:: REQUIRED ACTIONS ::
a - Please return the passage about the Democratic superdelegates word for word, beginning at the words "What Pelosi and" and stopping after "to the supers.".
b - Resume the passage about the Democratic superdelegates, picking up right after its final sentence.

=== TEXT BLOCK ===

What Pelosi and Reid and Dean can do as a team is encourage the uncommitted supers to state an endorsement and make it clear that in the absence of anything catastrophic (assassination, stroke, withdrawal by the candidate, revelation that the candidate was a Hitler Youth, etc), they aren't going to change their minds.

But the problem is that for the supers, the votes aren't final until they're cast. So even if Pelosi, Reid and Dean apply their pressure and get what they want, Clinton could still insist that she's close enough in the pledged delegate count (and, using her fuzzy "count only what aids me" math, claiming the lead in popular votes cast) to stay in the race until August trying to make her case to the supers.

She could also theoretically file suit against the party if she feels she can make a case for their behavior having been illegal or unfairly wronging her in some way. Heck, with our legal system, she merely has to assert it to get a court date (although she'd hopefully have to prove it to win).

=== DATA PROVIDED ===

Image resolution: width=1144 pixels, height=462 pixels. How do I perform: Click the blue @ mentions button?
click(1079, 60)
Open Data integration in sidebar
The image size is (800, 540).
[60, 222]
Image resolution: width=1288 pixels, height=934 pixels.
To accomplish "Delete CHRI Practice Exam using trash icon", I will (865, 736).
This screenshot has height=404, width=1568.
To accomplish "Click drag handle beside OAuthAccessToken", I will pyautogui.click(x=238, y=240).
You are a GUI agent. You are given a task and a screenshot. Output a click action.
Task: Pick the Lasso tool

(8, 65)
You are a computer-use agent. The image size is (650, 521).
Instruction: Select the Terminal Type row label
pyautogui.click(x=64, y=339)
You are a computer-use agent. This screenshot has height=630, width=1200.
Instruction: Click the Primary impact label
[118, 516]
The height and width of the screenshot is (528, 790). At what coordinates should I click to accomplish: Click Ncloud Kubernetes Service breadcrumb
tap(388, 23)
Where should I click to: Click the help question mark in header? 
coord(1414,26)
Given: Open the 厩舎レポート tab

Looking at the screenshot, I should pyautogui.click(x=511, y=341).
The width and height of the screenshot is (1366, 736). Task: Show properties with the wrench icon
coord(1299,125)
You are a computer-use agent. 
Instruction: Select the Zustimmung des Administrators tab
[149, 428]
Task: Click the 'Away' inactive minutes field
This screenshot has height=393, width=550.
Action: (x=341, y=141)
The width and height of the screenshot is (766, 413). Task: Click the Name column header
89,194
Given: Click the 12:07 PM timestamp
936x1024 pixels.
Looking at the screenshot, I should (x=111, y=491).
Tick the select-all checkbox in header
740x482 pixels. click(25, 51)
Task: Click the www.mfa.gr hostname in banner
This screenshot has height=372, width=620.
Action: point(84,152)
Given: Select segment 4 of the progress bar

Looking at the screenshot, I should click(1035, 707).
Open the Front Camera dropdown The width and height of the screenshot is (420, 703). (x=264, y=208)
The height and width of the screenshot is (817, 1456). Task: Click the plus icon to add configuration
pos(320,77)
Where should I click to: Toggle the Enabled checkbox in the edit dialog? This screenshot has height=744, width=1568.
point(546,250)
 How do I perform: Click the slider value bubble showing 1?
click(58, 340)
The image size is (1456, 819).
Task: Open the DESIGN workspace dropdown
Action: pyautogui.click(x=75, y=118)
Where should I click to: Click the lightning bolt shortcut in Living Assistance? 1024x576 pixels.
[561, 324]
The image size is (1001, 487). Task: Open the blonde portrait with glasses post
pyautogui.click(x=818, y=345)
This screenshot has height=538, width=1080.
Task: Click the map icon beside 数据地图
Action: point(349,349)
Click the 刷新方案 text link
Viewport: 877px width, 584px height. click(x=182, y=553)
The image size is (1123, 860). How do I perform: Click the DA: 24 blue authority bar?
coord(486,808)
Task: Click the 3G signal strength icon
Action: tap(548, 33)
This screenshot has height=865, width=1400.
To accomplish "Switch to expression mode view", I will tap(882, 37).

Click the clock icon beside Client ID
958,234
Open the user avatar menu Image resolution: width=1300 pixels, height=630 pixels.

===

:: ANSWERS TO EACH TASK ::
a -
What Pelosi and Reid and Dean can do as a team is encourage the uncommitted supers to state an endorsement and make it clear that in the absence of anything catastrophic (assassination, stroke, withdrawal by the candidate, revelation that the candidate was a Hitler Youth, etc), they aren't going to change their minds.

But the problem is that for the supers, the votes aren't final until they're cast. So even if Pelosi, Reid and Dean apply their pressure and get what they want, Clinton could still insist that she's close enough in the pledged delegate count (and, using her fuzzy "count only what aids me" math, claiming the lead in popular votes cast) to stay in the race until August trying to make her case to the supers.

b -
But the problem is that although they speak otherwise, Pelosi, Reid and Dean don't really have the power to end it. That said, if the put on enough pressure and enough supers came out for Obama to give him an overwhelming majority, what they lack in ACTUAL power they might gain in popular power, if the main stream media relegated Clinton to the "isn't it cute what the monkey is doing this week" section of the newscast.

But the sad truth is that the rules are set up to allow anyone to keep pushing it as long as they want to, and as long as Clinton believes she has any chance at all of swaying the supers, she's going to stay in it.

I'm more convinced than ever that Clinton has never gotten over the fact that for a year she was the presumptive nominee (along with Giuliani, who had the good sense to back out when media projections didn't match primary performance) and I think she honestly feels entitled to this, and is just waiting for someone to realize that this upstart pissant shouldn't be allowed to steal HER Presidency.

I really feel she'd sell out the party and maybe even the best interests of the country if it would get her into the Oval Office.

Liam.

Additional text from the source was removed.